====== DATASET ======

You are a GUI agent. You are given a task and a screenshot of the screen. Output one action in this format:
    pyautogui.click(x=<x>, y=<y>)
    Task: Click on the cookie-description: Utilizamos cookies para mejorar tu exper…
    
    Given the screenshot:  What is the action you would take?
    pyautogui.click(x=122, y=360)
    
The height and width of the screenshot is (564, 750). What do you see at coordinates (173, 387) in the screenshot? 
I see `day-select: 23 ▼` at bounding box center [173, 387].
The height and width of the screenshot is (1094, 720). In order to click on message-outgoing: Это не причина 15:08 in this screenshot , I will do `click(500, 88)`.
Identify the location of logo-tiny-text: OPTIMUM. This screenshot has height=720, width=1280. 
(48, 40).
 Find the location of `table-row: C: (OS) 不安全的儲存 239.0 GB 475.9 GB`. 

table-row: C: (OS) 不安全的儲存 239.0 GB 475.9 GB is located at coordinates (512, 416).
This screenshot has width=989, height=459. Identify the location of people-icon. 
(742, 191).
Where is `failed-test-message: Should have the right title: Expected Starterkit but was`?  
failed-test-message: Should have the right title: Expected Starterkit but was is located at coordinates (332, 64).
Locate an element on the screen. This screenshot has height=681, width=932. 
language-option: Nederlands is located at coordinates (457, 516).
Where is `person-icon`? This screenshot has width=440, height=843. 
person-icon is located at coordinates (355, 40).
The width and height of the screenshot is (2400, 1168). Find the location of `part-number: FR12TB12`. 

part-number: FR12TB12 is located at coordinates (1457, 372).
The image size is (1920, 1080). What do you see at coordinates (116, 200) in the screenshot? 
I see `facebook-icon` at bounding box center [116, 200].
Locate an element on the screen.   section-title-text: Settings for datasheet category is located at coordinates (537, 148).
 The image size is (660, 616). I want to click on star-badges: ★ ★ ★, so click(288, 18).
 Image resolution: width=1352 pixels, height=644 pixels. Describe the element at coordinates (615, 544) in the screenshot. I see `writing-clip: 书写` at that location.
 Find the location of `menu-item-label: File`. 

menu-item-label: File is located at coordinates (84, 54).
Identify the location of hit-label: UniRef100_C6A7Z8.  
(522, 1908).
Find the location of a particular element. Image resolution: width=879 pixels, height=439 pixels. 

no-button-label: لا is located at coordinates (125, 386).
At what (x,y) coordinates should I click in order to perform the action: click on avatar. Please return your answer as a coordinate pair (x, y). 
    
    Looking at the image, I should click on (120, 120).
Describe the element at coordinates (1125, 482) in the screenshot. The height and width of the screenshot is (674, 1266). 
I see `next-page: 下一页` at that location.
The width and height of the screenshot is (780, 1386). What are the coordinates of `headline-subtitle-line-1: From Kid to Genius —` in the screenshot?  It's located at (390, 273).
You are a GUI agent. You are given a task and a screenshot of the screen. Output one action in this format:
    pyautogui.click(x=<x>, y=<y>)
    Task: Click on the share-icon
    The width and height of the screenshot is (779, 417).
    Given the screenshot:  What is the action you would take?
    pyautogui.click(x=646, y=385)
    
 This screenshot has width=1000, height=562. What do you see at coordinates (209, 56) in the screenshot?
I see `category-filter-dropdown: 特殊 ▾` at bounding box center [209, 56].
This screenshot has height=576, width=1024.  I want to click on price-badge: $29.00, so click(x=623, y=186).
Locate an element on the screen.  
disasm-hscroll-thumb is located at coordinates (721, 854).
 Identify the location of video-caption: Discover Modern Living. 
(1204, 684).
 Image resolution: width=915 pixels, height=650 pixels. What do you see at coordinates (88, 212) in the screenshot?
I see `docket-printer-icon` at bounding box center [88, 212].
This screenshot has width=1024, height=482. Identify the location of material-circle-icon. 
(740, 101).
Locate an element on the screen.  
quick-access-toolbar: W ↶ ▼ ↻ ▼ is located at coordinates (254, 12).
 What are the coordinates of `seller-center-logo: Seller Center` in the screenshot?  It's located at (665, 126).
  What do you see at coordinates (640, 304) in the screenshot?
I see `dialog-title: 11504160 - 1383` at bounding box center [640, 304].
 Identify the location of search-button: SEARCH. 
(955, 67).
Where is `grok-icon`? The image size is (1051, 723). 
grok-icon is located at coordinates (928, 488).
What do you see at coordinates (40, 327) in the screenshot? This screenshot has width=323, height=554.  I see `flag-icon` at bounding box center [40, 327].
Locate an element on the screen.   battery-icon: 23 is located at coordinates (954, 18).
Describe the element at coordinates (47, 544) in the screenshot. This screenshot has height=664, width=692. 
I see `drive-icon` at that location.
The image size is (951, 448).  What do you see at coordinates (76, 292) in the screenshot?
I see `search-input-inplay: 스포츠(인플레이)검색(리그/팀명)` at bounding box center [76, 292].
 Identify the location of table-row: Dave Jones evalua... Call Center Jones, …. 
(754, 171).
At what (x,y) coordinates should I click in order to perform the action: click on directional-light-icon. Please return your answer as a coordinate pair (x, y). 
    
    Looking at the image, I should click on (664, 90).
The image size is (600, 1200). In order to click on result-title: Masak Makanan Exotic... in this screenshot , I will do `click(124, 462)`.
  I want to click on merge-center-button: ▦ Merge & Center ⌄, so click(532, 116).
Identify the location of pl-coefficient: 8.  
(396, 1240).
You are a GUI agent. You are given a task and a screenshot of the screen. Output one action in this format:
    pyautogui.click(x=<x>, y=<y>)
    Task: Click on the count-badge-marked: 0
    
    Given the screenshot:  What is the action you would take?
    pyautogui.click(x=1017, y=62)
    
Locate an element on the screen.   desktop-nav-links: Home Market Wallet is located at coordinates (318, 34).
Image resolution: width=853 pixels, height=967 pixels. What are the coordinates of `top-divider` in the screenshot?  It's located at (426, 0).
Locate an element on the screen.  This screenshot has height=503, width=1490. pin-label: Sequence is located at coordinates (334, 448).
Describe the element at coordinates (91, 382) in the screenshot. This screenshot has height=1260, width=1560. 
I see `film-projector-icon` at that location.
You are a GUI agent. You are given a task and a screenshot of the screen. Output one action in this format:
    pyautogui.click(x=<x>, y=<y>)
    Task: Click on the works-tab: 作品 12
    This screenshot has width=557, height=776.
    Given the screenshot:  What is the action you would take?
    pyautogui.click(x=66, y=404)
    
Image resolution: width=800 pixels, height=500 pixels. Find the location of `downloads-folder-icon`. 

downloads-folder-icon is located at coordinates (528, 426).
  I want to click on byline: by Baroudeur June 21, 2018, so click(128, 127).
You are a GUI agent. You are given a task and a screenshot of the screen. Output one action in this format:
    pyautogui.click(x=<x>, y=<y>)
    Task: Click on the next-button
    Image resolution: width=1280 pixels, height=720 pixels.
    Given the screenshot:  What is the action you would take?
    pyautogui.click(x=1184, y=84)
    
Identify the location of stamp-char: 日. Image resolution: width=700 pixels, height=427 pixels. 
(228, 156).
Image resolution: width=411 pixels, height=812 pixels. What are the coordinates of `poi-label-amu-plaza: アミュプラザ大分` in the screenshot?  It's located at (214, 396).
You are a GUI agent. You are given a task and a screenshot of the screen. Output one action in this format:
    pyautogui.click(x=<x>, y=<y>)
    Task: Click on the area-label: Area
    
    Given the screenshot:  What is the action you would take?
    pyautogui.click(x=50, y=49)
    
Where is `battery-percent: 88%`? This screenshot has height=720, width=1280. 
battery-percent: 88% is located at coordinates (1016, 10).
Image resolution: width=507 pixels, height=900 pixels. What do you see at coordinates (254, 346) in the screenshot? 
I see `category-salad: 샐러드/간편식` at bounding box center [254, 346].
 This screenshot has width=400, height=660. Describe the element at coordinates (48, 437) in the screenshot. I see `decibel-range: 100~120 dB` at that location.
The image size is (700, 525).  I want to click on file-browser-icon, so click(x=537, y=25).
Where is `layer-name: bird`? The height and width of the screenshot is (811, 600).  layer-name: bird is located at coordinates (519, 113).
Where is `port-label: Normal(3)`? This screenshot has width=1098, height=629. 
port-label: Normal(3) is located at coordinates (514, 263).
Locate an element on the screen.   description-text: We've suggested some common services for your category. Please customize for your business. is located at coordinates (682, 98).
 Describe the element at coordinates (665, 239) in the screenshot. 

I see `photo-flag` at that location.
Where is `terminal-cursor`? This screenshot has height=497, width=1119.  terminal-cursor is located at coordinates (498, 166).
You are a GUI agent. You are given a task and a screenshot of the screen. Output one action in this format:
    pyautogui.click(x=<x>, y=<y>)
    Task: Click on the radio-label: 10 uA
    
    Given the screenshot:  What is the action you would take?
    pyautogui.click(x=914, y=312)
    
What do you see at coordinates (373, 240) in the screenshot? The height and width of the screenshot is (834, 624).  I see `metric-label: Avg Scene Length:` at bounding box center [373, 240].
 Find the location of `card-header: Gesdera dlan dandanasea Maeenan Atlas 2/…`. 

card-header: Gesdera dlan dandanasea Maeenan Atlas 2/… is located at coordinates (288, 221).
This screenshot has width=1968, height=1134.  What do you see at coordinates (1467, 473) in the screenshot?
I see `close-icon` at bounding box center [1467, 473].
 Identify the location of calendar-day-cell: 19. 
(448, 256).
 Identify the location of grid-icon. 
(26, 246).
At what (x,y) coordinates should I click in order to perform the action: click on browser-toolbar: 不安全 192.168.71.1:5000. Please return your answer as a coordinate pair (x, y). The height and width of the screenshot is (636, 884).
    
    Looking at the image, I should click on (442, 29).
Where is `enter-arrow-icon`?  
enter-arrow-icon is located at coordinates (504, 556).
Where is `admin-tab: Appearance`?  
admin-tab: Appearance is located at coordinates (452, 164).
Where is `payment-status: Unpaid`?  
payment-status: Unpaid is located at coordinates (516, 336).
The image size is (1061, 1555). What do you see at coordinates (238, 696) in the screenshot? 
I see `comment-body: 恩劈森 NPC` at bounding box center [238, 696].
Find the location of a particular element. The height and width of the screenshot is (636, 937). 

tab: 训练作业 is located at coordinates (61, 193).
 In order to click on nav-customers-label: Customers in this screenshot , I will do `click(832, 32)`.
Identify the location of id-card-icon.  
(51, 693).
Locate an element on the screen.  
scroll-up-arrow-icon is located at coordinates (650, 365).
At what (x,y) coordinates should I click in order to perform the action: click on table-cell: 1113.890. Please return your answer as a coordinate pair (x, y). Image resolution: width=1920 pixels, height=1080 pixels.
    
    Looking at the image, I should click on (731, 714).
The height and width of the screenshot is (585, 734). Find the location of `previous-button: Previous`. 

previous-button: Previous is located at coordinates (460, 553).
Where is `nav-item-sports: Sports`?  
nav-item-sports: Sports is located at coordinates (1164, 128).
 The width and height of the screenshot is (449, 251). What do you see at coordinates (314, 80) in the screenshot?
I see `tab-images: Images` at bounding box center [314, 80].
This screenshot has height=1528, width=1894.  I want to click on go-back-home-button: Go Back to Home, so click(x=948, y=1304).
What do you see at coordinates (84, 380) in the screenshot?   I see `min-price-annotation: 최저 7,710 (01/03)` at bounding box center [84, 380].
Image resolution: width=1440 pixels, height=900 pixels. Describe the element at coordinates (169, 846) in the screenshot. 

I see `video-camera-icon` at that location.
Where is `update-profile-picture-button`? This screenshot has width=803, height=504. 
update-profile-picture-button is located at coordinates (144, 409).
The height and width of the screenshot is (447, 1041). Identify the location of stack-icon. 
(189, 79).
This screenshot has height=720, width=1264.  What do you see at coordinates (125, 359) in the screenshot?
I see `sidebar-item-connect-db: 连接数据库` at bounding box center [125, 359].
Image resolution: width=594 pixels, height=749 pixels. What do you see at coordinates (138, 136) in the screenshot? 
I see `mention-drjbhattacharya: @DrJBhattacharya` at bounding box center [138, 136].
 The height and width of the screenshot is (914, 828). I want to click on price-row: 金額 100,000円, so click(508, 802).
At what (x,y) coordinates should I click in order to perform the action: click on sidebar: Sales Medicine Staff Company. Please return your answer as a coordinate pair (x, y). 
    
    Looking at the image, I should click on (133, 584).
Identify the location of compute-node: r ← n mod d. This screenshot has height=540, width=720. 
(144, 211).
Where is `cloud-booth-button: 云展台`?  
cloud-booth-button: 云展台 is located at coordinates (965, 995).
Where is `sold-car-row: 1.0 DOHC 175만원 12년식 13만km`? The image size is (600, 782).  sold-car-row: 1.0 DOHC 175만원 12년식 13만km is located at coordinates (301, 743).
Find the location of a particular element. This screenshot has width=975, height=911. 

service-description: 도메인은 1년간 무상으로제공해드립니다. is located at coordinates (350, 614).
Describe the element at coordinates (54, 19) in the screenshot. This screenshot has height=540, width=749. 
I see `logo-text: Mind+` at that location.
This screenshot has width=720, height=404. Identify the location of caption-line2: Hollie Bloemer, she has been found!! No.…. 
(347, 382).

======

# INSTRUCTIONS TO FOLLOW:
Copy the lines above word for word, starting at the line that contains "Identify the location of id-card-icon." and ending at the line that contains "previous-button: Previous is", with both of those lines included.

# SOLUTION:
Identify the location of id-card-icon.  
(51, 693).
Locate an element on the screen.  
scroll-up-arrow-icon is located at coordinates (650, 365).
At what (x,y) coordinates should I click in order to perform the action: click on table-cell: 1113.890. Please return your answer as a coordinate pair (x, y). Image resolution: width=1920 pixels, height=1080 pixels.
    
    Looking at the image, I should click on (731, 714).
The height and width of the screenshot is (585, 734). Find the location of `previous-button: Previous`. 

previous-button: Previous is located at coordinates (460, 553).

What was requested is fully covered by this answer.